__Data for the task__
= = =
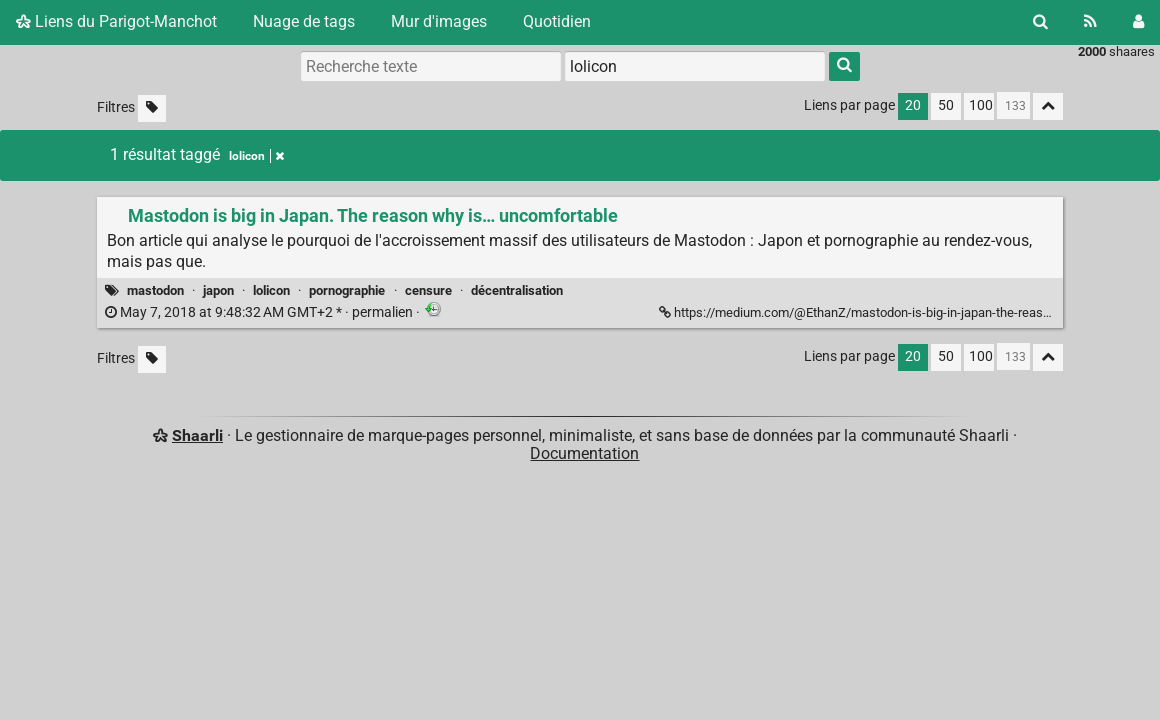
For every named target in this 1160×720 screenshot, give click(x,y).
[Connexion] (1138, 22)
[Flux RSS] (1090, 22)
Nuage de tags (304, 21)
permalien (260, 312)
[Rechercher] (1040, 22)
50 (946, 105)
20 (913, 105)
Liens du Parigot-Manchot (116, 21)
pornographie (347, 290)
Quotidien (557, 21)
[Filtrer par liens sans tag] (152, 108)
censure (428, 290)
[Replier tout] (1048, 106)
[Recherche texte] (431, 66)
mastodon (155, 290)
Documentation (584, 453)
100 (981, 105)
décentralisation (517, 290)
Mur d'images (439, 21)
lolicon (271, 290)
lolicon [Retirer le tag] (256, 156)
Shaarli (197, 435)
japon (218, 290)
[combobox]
= = =
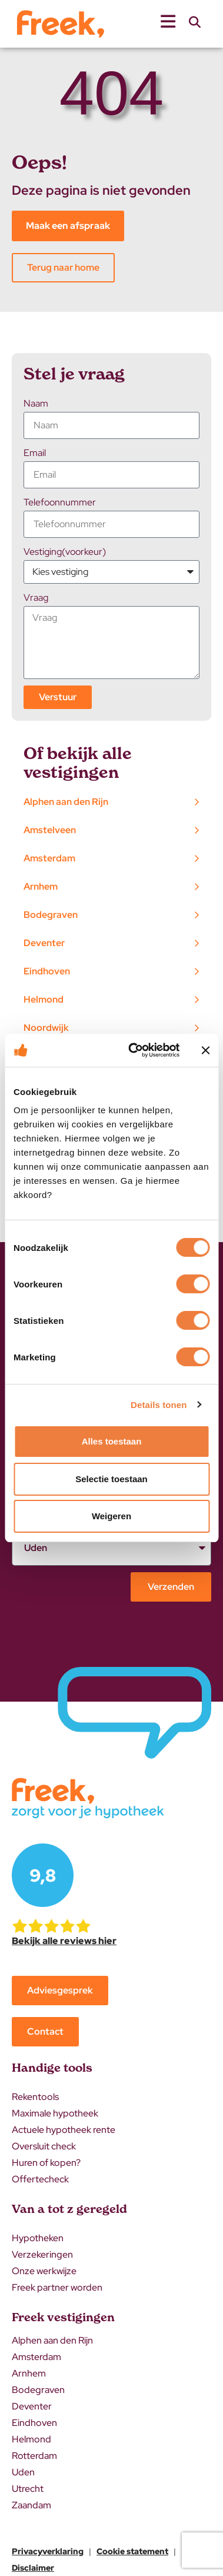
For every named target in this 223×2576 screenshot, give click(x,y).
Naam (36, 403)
= = =
__What you should do__
Render the lines of the listing above as a JSON list of strings, one string per line and no blank lines, starting with the line that contains "For every named target in this 1160×720" and continuing through the line that contains "japon (218, 290)".

__Correct answer__
[
  "For every named target in this 1160×720 screenshot, give click(x,y).",
  "[Connexion] (1138, 22)",
  "[Flux RSS] (1090, 22)",
  "Nuage de tags (304, 21)",
  "permalien (260, 312)",
  "[Rechercher] (1040, 22)",
  "50 (946, 105)",
  "20 (913, 105)",
  "Liens du Parigot-Manchot (116, 21)",
  "pornographie (347, 290)",
  "Quotidien (557, 21)",
  "[Filtrer par liens sans tag] (152, 108)",
  "censure (428, 290)",
  "[Replier tout] (1048, 106)",
  "[Recherche texte] (431, 66)",
  "mastodon (155, 290)",
  "Documentation (584, 453)",
  "100 (981, 105)",
  "décentralisation (517, 290)",
  "Mur d'images (439, 21)",
  "lolicon (271, 290)",
  "lolicon [Retirer le tag] (256, 156)",
  "Shaarli (197, 435)",
  "japon (218, 290)"
]